Pubblicato da Redazione

il 27/12/2022

Il lavoro occasionale a tempo determinato che il Governo sta introducendo con l’attuale finanziaria, rischia di aumentare la precarietà. Non era questo il passo indietro che volevamo dal governo in materia di voucher e diritti sul lavoro.

Nelle settimane scorse, il governo Meloni aveva annunciato di voler reintrodurre nella legge di Bilancio 2023, che oggi 27 dicembre passa al Senato, i voucher, spingendoci ad un’accesa mobilitazione insieme al mondo sindacale (Qui spiegavamo le ragioni del nostro malcontento).

Oggi quei voucher fortunatamente sono stati stralciati dalla Finanziaria. Ma il nuovo disegno che avanza potrebbe disegnare scenari allo stesso modo preoccupanti.  

Il governo, infatti, ha introdotto un nuovo sistema di assunzioni, chiamato “lavoro subordinato occasionale a tempo determinato”. Un rapporto di lavoro riservato a titolari di pensione di vecchiaia o di invalidità, a giovani con meno di 25 anni iscritti a un corso di studi, a studenti sopra i 16 anni durante le vacanze scolastiche, a stranieri con permesso di soggiorno, a disoccupati o percettori di prestazioni integrative del salario o di sostegno al reddito, lavoratori part-time, che non hanno avuto rapporti di lavoro agricolo nei tre anni precedenti.  

Per il modo in cui è pensata questa norma, il rischio è che questo tipo di prestazione alimenti il precariato o, peggio, le forme di sfruttamento, soprattutto per le persone straniere e per i disoccupati. Da questi nuovi contratti restano esclusi i lavoratori agricoli iscritti negli elenchi anagrafici Inps, che hanno lavorato nel settore nei tre anni precedenti.
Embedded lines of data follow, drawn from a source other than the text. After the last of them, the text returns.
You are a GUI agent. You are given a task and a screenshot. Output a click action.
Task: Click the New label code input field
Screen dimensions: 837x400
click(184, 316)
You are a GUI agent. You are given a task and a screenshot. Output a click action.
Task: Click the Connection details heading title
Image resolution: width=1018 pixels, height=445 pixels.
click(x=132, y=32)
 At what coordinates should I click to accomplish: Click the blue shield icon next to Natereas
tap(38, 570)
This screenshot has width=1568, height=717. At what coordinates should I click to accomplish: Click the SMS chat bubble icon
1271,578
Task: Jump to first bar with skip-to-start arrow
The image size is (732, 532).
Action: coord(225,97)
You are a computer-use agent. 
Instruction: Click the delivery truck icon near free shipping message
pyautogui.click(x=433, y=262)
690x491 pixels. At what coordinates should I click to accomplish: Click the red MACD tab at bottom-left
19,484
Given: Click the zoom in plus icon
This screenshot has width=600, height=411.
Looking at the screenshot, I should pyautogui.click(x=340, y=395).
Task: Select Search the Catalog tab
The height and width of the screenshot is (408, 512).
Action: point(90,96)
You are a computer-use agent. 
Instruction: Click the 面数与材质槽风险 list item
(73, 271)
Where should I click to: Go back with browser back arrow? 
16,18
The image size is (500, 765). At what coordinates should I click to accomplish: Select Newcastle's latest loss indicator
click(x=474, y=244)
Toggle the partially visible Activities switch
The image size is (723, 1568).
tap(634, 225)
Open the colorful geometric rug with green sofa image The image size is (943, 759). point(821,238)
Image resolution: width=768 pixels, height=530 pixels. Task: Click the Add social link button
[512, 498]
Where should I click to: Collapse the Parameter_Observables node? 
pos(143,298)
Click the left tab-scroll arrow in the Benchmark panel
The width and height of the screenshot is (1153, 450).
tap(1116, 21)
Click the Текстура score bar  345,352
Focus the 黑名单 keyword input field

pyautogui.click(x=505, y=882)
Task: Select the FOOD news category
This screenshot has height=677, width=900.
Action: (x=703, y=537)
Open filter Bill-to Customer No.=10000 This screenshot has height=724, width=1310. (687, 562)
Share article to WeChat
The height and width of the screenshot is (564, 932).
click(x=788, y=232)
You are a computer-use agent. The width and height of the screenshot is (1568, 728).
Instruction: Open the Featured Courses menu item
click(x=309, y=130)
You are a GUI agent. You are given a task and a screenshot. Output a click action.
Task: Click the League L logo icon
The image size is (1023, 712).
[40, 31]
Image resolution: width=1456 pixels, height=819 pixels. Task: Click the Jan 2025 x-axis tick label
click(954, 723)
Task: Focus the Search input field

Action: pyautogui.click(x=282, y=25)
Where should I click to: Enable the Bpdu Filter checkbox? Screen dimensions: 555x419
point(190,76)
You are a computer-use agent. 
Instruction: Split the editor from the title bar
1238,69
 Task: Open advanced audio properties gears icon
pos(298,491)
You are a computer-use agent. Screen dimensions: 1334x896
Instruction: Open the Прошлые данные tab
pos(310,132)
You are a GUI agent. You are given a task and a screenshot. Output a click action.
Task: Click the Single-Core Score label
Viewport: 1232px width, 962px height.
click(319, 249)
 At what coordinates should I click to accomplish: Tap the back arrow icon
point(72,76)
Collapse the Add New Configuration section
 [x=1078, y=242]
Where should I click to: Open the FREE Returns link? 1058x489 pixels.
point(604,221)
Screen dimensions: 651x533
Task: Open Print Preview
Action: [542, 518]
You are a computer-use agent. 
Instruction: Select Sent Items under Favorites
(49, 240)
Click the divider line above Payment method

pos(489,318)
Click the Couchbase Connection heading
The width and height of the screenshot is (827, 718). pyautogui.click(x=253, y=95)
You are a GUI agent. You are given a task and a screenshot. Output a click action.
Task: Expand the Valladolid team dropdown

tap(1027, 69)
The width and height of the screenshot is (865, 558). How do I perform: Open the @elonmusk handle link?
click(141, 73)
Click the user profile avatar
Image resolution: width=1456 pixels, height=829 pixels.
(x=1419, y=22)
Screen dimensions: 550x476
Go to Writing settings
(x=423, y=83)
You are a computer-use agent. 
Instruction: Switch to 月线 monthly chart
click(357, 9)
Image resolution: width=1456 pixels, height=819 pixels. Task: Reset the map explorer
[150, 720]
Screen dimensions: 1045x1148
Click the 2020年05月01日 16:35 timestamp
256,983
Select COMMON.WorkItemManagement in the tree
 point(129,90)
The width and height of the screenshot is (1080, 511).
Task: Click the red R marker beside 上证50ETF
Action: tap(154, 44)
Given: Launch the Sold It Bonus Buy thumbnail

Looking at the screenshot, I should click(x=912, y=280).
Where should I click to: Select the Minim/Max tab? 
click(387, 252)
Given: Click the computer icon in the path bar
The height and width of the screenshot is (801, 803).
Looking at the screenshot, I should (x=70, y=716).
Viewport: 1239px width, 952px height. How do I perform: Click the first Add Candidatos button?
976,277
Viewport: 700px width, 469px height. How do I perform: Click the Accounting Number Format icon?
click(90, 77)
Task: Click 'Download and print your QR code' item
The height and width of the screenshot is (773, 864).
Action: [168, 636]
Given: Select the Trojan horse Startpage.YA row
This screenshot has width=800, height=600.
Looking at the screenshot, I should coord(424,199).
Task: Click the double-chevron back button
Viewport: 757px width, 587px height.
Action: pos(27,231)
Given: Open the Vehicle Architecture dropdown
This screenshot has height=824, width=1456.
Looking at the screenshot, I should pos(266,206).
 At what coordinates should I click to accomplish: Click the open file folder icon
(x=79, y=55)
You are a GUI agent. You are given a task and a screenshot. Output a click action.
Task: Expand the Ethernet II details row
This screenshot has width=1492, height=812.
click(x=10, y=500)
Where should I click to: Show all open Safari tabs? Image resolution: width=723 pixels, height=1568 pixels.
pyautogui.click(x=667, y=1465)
Eppure proprio su di loro potrebbero ricadere gli effetti più negativi: il nuovo contratto in vigore potrebbe generare una concorrenza al ribasso con quello tradizionale preesistente.  

Il rischio più forte a cui questo nuovo contratto espone è l’arbitrarietà dei datori di lavoro. La prestazione per ogni occupato non potrà superare i 45 giorni, anche se il contratto ha una validità di 12 mesi. Una durata piuttosto lunga, nella quale i datori di lavoro potrebbero imporre sui lavoratori ritmi e modalità di lavoro duro con punte di illegalità.

Le giornate lavorative saranno retribuite con riferimento ai contratti collettivi dell’agricoltura e saranno utili ai fini di eventuali successive prestazioni previdenziali e assistenziali, ma anche alla determinazione del reddito necessario per il rilascio o il rinnovo del permesso di soggiorno. Eppure più che agevolare il piano dei lavoratori, sempre più orientato su precarietà e scarse tutele, le migliori novità riguardano il mondo delle imprese, che emetteranno un’unica busta paga alla scadenza del rapporto (a fine anno) stabilendo quanti e quali giorni registrare, erogando i compensi in forma settimanale e i contributi in forma bisettimanale.

Ma soprattutto l’azienda avrà facoltà di chiamare il lavoratore come e quando vuole, in base ai propri bisogni.   

Una novità che rischia di sbilanciare ulteriormente i rapporti a favore dei datori di lavoro che vogliono lavorare nell’illegalità. Una norma di cui non sentivamo alcun bisogno, in un settore, già fortemente piegato da sfruttamento e precarietà. Anche oggi, a ristabilire equità lungo la filiera e a tutelare i lavoratori ci penseremo domani!